Multicore networking in Linux user space with no performance overhead

Dronamraju Subramanyam, John Rekesh and Srini Addepalli, Freescale Semiconductor

FEBRUARY 26, 2012

In this Product How-To Design article, the Freescale authors discuss multicore network SoCs and how to leverage them efficiently for data path processing, the limitations of current software programming models, and how to use the VortiQa zero-overhead user space software framework in designs based on the QorIQ processor family.

System-on-chip architectures incorporating multiple general purpose CPU cores along with specialized accelerators have become increasingly common in the networking and communications industry.

These multi-core SoCs are used in network equipment including layer 2/3 switches and routers, load balancing devices, wireless base stations, and security appliances, among others. The network equipment vendors have traditionally used ASICs or network processors for datapath processing but are migrating to multi-core SoCs.

Multi-core SoCs offer high performance and scalability, and include multiple general purpose cores and acceleration engines with in-chip distribution of workloads. However, exploiting their capabilities requires intimate knowledge of SoC hardware and deep software expertise.

In this article we discuss multi-core SoC capabilities and how to leverage these capabilities efficiently for data path processing, limitations of current software programming models, and finally discuss a zero-overhead user space software framework.

Multicore SoC Hardware Elements
As shown in Figure 1 below a multicore SoC has multiple general purpose cores that run application software. It has hardware units that assist with data path acceleration. Incoming packets are usually directed toward the general purpose cores, where application processing takes place.

Figure 1. A multicore SoC has multiple general purpose cores that run application software. It has hardware units that assist with data path acceleration.

Application cores make use of hardware accelerator engines to offload standard processing functions.
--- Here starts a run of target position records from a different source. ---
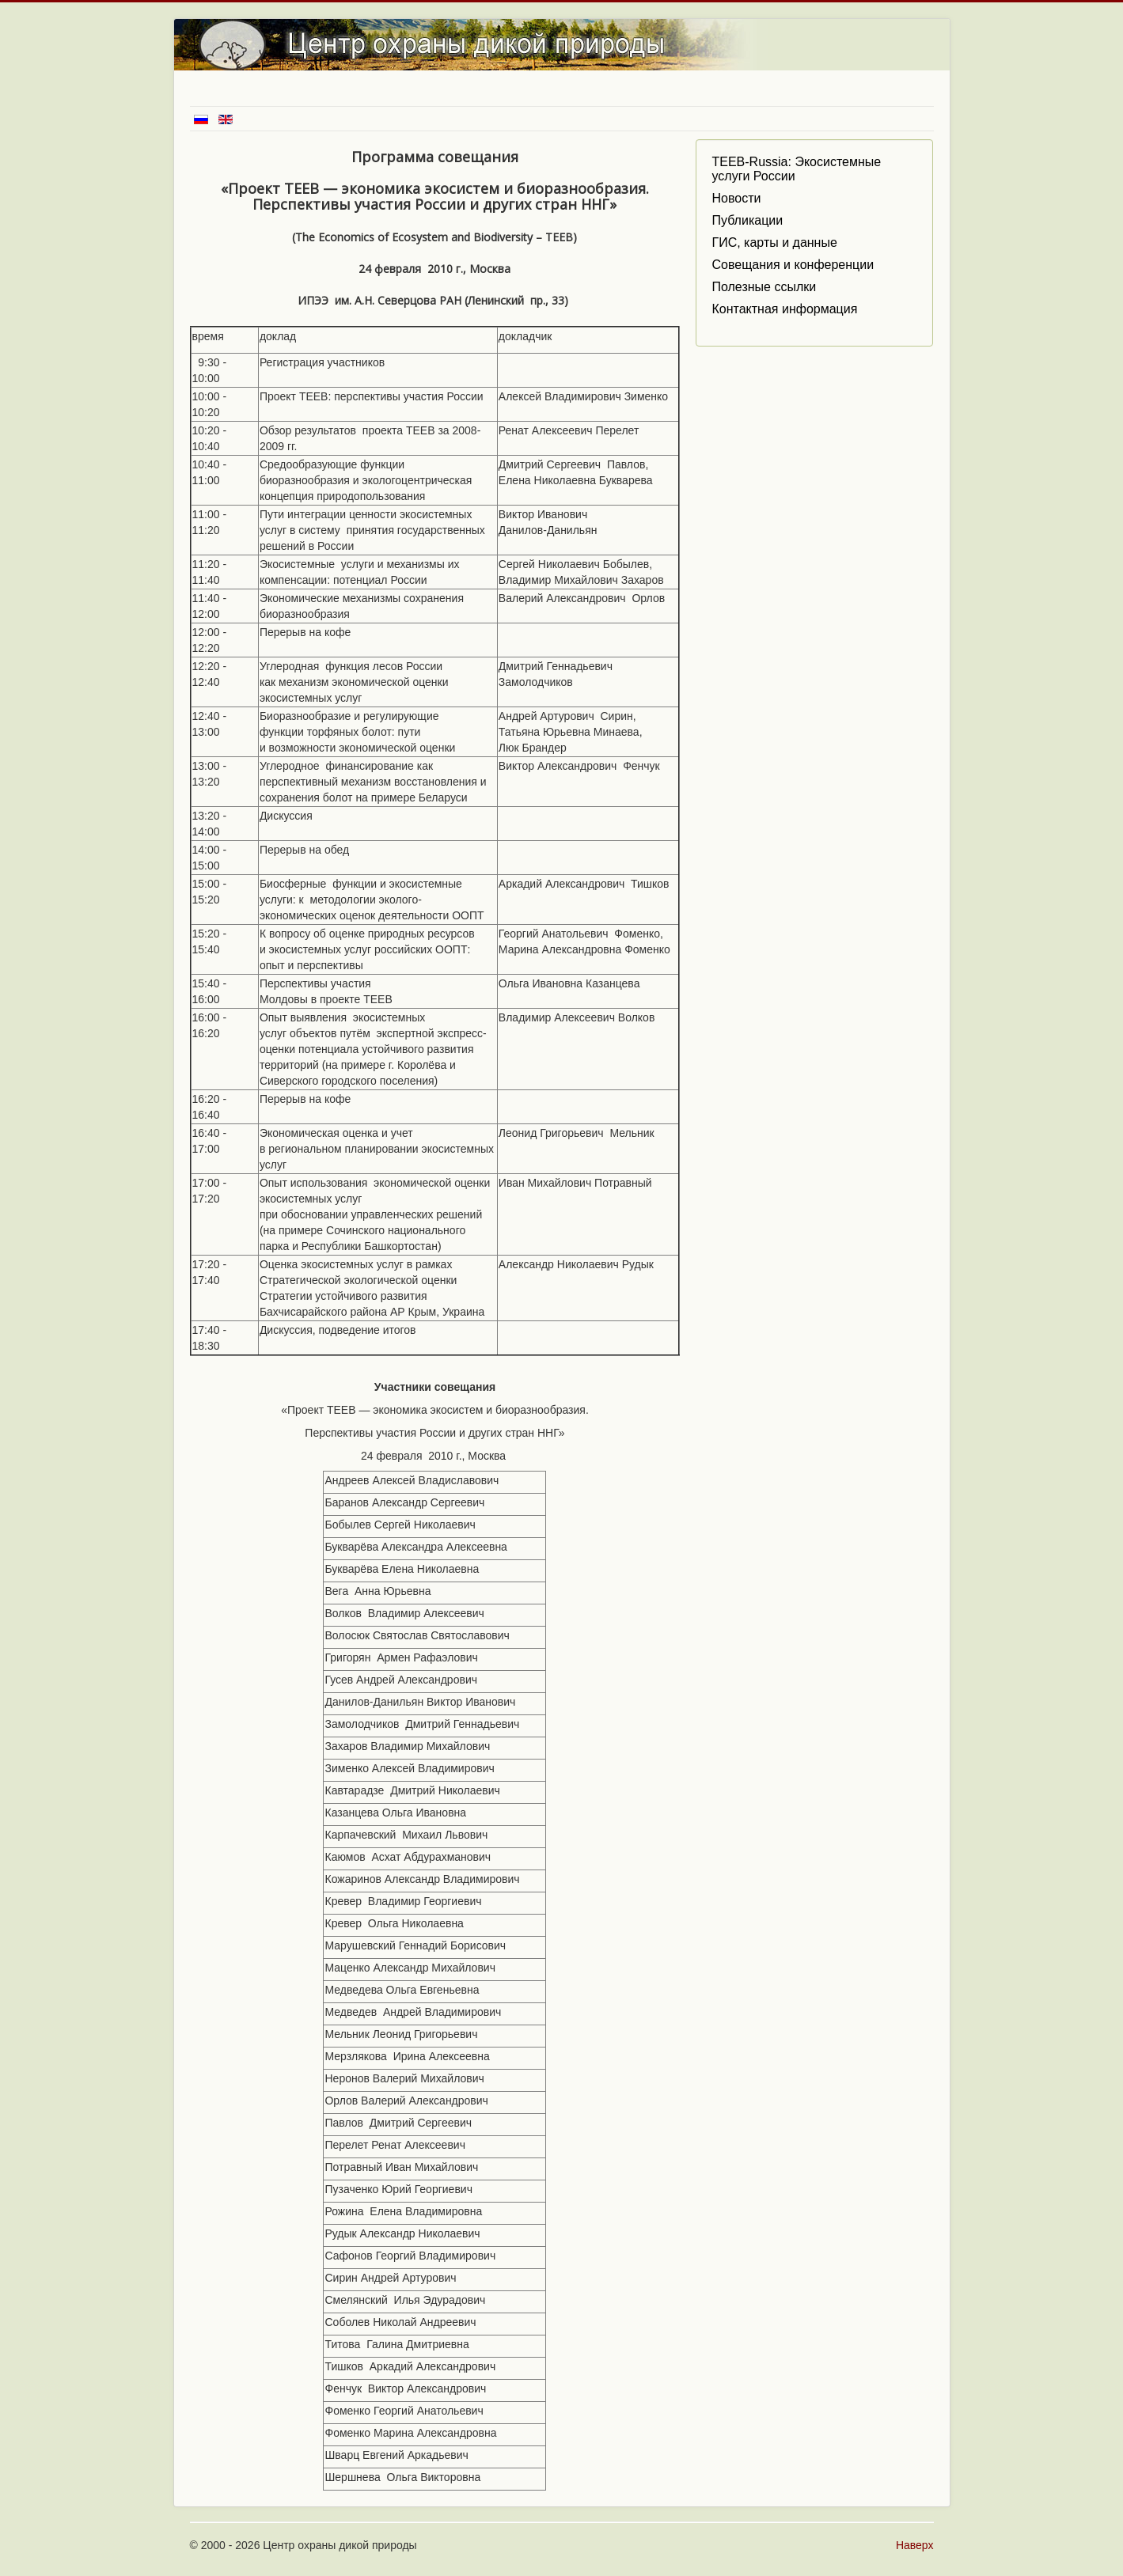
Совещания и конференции (792, 264)
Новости (736, 198)
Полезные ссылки (763, 287)
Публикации (747, 220)
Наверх (915, 2545)
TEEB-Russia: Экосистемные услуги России (796, 169)
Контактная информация (784, 309)
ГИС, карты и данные (774, 242)
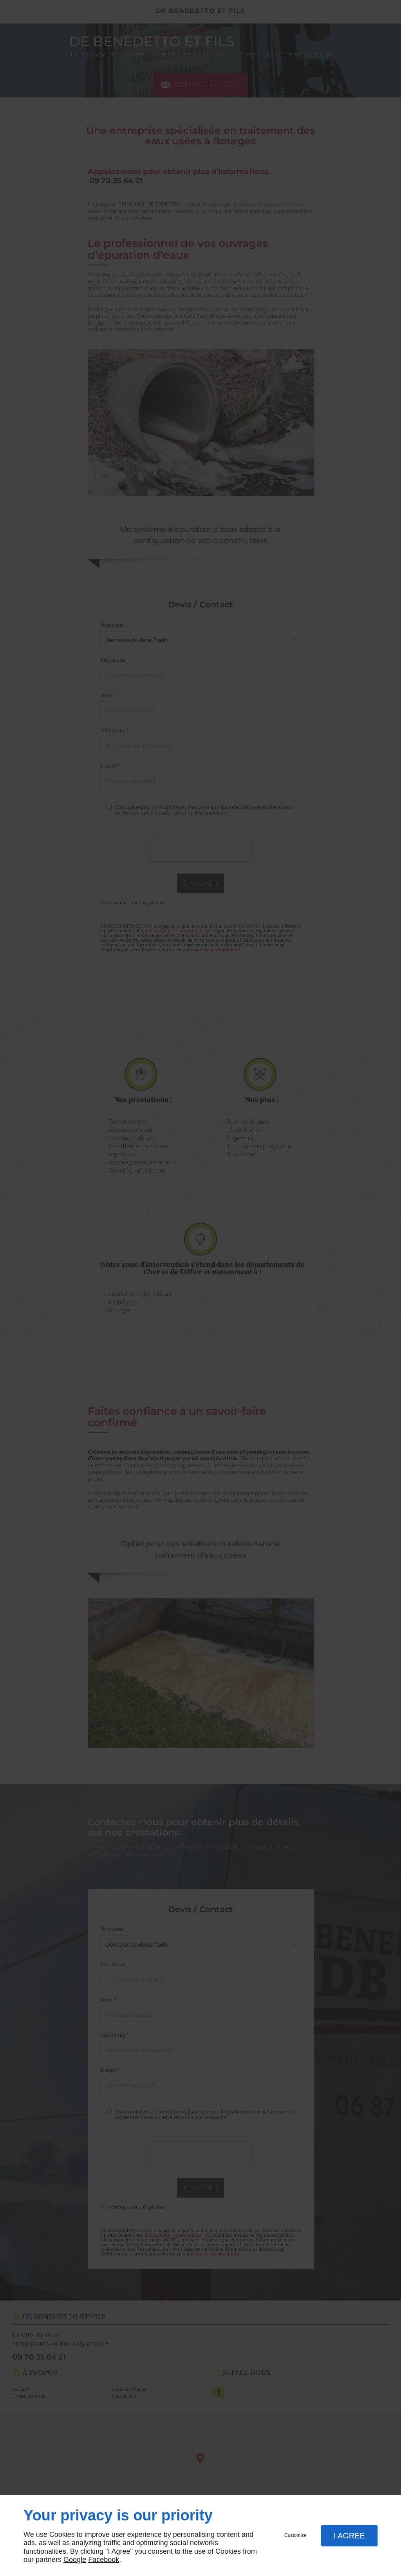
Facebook (103, 2559)
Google (74, 2559)
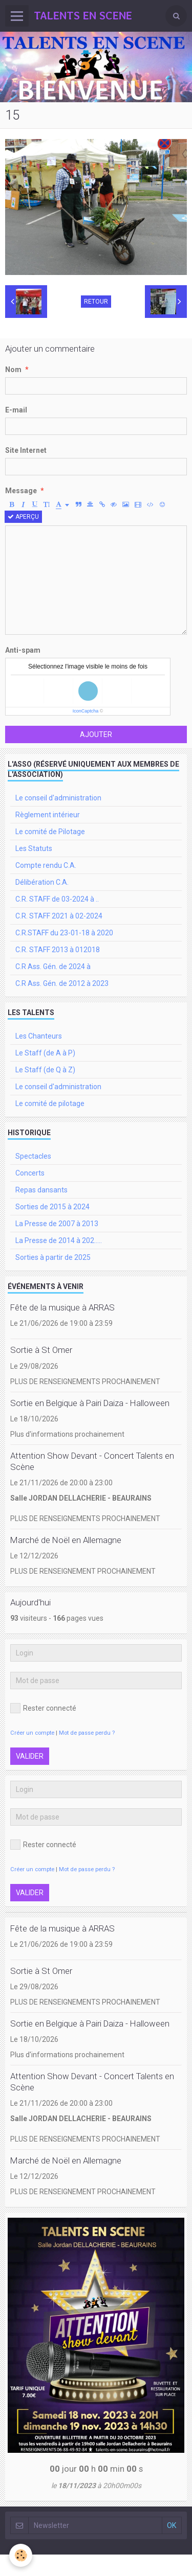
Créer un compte (32, 1733)
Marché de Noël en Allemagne (65, 1540)
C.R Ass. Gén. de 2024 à (53, 966)
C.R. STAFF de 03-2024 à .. (57, 899)
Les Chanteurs (38, 1036)
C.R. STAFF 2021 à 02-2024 (58, 916)
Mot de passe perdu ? (87, 1733)
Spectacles (33, 1156)
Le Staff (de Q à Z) (45, 1070)
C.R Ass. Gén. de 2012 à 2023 (62, 983)
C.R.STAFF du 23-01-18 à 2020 (64, 933)
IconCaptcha (86, 711)
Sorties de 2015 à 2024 (52, 1207)
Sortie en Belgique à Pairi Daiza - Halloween (89, 1403)
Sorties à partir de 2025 (53, 1257)
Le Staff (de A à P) (45, 1053)
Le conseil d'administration (58, 798)
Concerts (30, 1173)
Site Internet (26, 450)
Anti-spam (22, 650)
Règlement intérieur (47, 815)
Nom (13, 369)
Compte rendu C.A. (45, 865)
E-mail (16, 410)
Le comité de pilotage (49, 1103)
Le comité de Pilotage (50, 831)
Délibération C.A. (42, 882)
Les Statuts (33, 848)
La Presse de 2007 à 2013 (56, 1224)
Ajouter (96, 734)
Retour (96, 301)
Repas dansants (41, 1190)
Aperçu (23, 516)
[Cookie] (20, 2555)
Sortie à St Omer (41, 1350)
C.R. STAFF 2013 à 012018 (57, 950)
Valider (30, 1756)
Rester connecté (43, 1708)
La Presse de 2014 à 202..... (58, 1240)
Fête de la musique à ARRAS (62, 1307)
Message (21, 491)
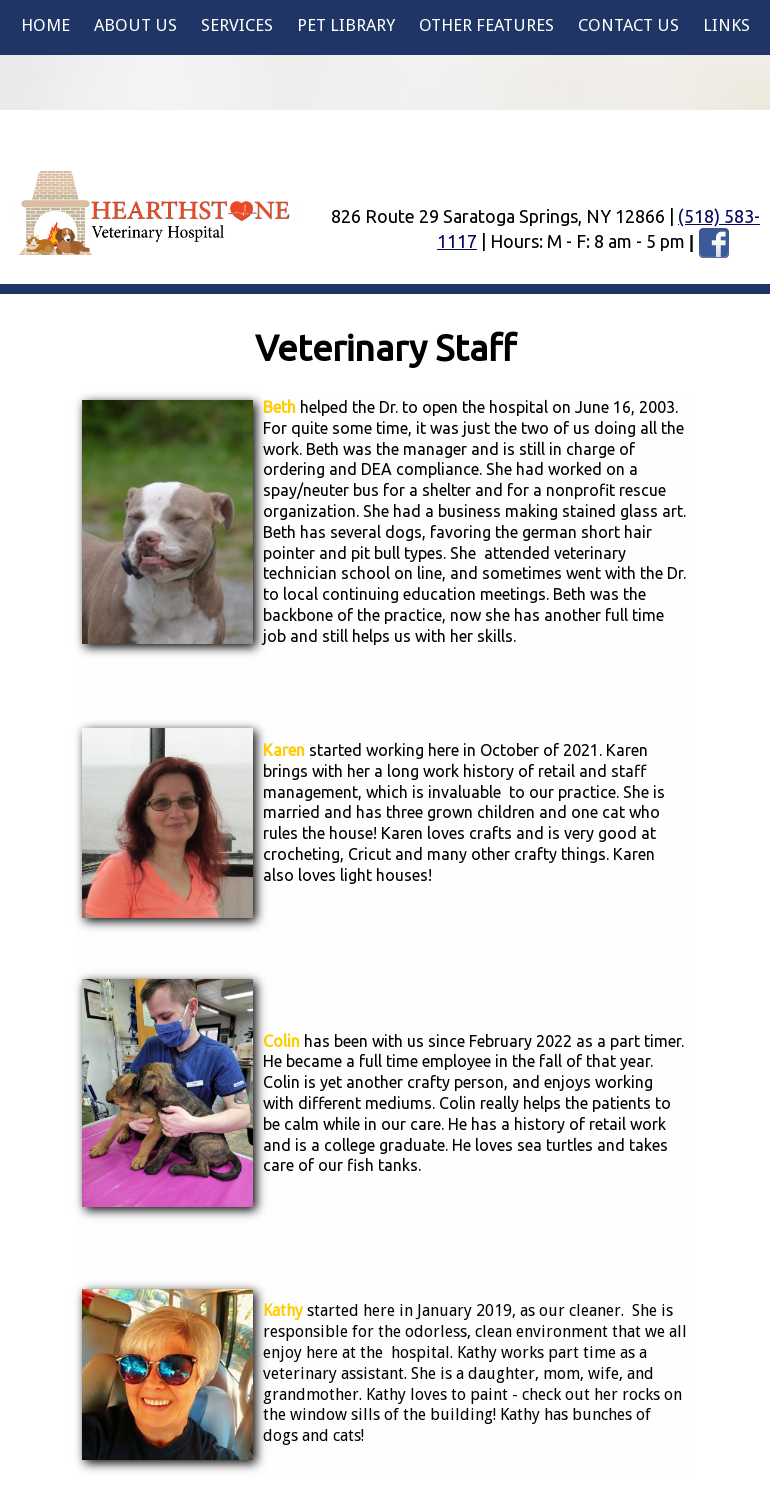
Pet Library (346, 25)
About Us (135, 25)
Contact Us (628, 25)
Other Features (486, 25)
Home (45, 25)
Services (237, 25)
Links (726, 25)
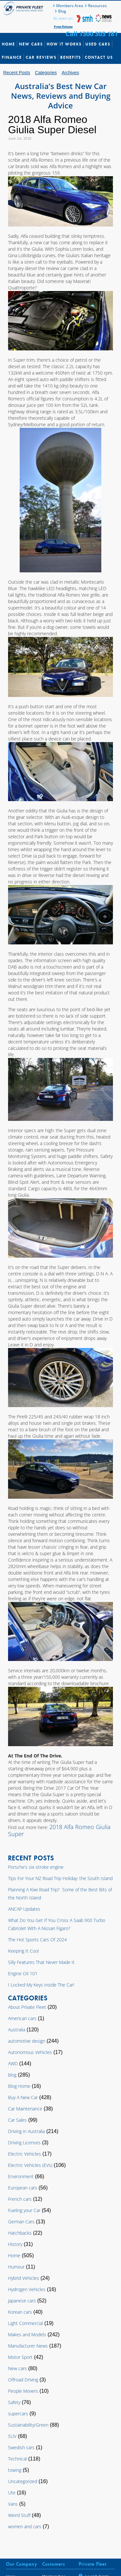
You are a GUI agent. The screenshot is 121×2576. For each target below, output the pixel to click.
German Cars (21, 2222)
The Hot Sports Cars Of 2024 (37, 1940)
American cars (22, 2018)
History (15, 2244)
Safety (14, 2402)
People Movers (23, 2391)
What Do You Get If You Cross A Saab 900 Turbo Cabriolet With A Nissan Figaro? (56, 1924)
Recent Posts (16, 72)
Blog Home (19, 2086)
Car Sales (17, 2120)
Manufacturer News (28, 2346)
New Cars (31, 44)
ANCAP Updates (24, 1909)
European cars (22, 2188)
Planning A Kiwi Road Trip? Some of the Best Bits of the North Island (60, 1894)
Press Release (63, 27)
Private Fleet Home (24, 8)
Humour (16, 2267)
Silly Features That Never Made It (41, 1962)
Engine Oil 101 (22, 1973)
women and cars (24, 2526)
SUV (12, 2436)
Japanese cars (22, 2301)
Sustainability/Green (28, 2425)
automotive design (26, 2041)
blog (12, 2075)
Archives (70, 72)
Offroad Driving (23, 2380)
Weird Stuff (19, 2515)
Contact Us (99, 57)
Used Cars (98, 44)
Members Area (69, 5)
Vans (13, 2504)
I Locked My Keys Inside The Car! (41, 1985)
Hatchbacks (20, 2233)
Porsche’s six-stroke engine (36, 1867)
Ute (11, 2493)
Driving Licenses (24, 2142)
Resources (97, 5)
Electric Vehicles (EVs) (30, 2165)
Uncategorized (22, 2481)
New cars (17, 2368)
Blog (62, 11)
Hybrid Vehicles (23, 2278)
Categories (46, 72)
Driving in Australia (26, 2131)
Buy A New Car (23, 2097)
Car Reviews (41, 57)
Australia (16, 2030)
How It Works (64, 44)
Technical (17, 2459)
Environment (21, 2176)
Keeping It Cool (23, 1951)
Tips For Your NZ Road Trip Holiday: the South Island (60, 1878)
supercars (18, 2413)
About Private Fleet (27, 2007)
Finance (12, 57)
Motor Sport (20, 2357)
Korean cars (20, 2312)
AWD (13, 2063)
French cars (20, 2199)
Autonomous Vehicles (30, 2052)
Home (8, 44)
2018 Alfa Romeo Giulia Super (59, 1830)
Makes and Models (27, 2334)
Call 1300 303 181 (92, 33)
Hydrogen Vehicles (26, 2289)
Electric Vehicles (24, 2154)
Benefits (70, 57)
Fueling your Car (24, 2210)
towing (14, 2470)
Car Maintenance (25, 2109)
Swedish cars (21, 2447)
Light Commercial (25, 2323)
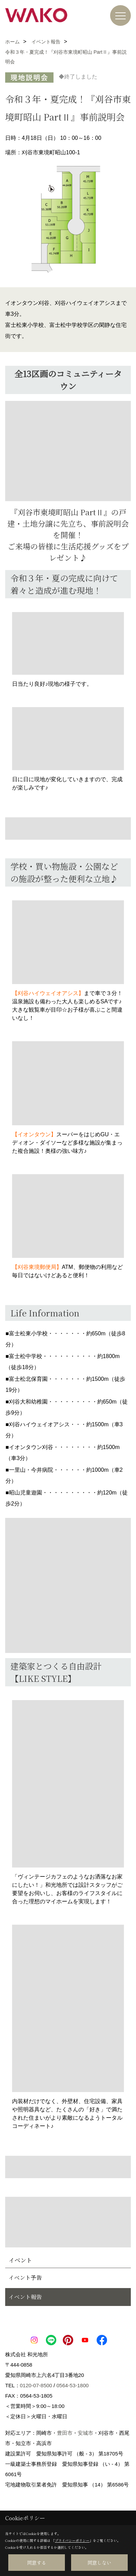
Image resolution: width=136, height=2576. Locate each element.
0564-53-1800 (72, 2385)
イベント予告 (25, 2278)
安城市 (85, 2433)
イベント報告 (25, 2297)
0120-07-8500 (36, 2385)
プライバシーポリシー (72, 2540)
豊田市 (64, 2433)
Implementing networking applications on multi-core SoCs need certain basic requirements to be met by the SoC.

1. Partitioning: the SoC must provide the flexibility to partition available general purpose cores to run multiple application modules, or even different applications

2. Parsing, classification and distribution: Once partitioned, there must be flexibility and intelligence in the hardware to parse and classify incoming packets, and then direct them to appropriate partitions and/or cores.

3. Queuing and scheduling: When parsing is completed, the parsing unit must have a mechanism to direct the packet, and also for the system to have a mechanism to direct that incoming packet to a desired processing unit or core. This requires a queuing and scheduling unit within the hardware.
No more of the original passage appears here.